Broadly, the public reaction to Mandel's censorship decree was one of disapproval. In an interview with the Edmonton Journal's Paula Simons, David Goa, religious scholar, cultural anthropologist, and director of the University of Alberta's Chester Ronning Centre for the Study of Religion and Public Life, states "In India, Lord Ganesha is on everything -- playing cards, advertising signs, lotto tickets, even diapers, I suspect." Within the traditional Thirty-two forms of Ganesha in Hinduism, Ganesha is sometimes presented nude, in both infant (Bala Ganapati) and erotic (Uchchhishta Ganapati) forms. Simons concludes, "In his haste to appease a few protesters, the mayor, usually a champion of the arts, made a serious error in judgment. Instead of giving McCourt's divinely inspired statues the bum's rush, we should be celebrating this Canadian cross-pollination of cultures and aesthetic forms". The Globe and Mail's columnist Margaret Wente agreed with Simons: "The mayor, of course, was quite wrong. Mr. McCourt's sculptures did not insult the Hindu community. They insulted a small but vocal conservative religious group that is about as representative of Hindus as Hassidic Jews are of Jews.... There's a big difference between respecting different cultures and caving in to illiberalism and superstition."
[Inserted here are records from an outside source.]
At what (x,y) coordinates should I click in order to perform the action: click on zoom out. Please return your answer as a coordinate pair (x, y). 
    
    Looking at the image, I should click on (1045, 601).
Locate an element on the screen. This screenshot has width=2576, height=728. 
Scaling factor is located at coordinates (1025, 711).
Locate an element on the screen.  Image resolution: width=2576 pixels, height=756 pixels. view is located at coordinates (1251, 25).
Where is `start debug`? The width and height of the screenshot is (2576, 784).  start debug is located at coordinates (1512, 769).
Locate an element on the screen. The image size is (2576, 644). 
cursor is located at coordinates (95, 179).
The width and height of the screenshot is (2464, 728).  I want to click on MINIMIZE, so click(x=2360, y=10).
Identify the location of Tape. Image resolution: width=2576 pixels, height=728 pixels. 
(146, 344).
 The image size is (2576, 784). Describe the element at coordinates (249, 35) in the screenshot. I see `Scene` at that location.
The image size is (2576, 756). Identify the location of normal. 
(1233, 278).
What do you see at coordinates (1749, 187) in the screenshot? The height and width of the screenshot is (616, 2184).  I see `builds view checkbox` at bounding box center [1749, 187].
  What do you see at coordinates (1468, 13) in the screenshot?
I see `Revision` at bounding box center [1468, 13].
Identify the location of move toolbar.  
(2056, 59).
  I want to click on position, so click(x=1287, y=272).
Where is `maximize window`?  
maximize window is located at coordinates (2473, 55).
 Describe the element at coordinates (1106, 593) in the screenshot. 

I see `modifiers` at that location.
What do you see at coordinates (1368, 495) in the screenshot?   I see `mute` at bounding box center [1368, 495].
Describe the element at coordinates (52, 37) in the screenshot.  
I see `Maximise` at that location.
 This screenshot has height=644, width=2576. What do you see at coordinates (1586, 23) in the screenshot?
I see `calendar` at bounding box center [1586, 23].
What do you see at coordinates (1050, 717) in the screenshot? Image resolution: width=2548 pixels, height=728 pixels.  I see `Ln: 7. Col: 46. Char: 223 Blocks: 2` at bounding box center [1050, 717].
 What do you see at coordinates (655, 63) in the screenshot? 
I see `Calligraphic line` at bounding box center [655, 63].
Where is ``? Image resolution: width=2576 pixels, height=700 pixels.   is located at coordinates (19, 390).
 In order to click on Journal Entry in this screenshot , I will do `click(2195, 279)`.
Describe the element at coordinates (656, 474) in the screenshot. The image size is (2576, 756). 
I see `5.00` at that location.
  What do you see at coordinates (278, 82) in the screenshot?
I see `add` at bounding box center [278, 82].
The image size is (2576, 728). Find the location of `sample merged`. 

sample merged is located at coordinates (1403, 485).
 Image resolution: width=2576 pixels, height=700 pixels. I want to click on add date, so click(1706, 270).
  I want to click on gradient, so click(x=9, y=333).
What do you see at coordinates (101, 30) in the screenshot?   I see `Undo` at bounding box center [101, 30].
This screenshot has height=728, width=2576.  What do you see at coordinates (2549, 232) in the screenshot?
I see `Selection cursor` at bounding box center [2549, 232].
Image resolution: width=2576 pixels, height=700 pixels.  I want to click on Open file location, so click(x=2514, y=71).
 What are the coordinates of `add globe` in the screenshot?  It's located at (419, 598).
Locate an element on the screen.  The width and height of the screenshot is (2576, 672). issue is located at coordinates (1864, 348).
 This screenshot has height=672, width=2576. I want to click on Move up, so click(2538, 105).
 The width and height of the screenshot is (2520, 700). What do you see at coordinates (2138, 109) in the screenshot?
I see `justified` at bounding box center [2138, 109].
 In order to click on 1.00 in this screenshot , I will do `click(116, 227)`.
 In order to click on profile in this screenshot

Despite such negative responses in the media to visual art censorship in Canada, in 2014 the Edmonton Arts Council subsequently refused a donation of one of McCourt's sculptures, "Destroyer of Obstacles," evidently because the sculpture had genitalia beneath its clothes. After meeting with seven Hindu community group representative to seek out their opinion of the donation, the Edmonton Arts Council received a response that McCourt's sculpture was "an offense to their religion" and that the ban enacted by Mayor Mandel should remain in place. As a result of this consultation, "the Public Art Committee unanimously voted to decline acceptance of the gift, as the artwork did not meet "community or civic suitability" criteria." In McCourt's view, “It is not the purpose of a city’s public art collection to placate special interests,” he says. “I want Edmonton to build the best civic art collection that we can get, never mind the politics, the religion, etc. of the artists making the work.”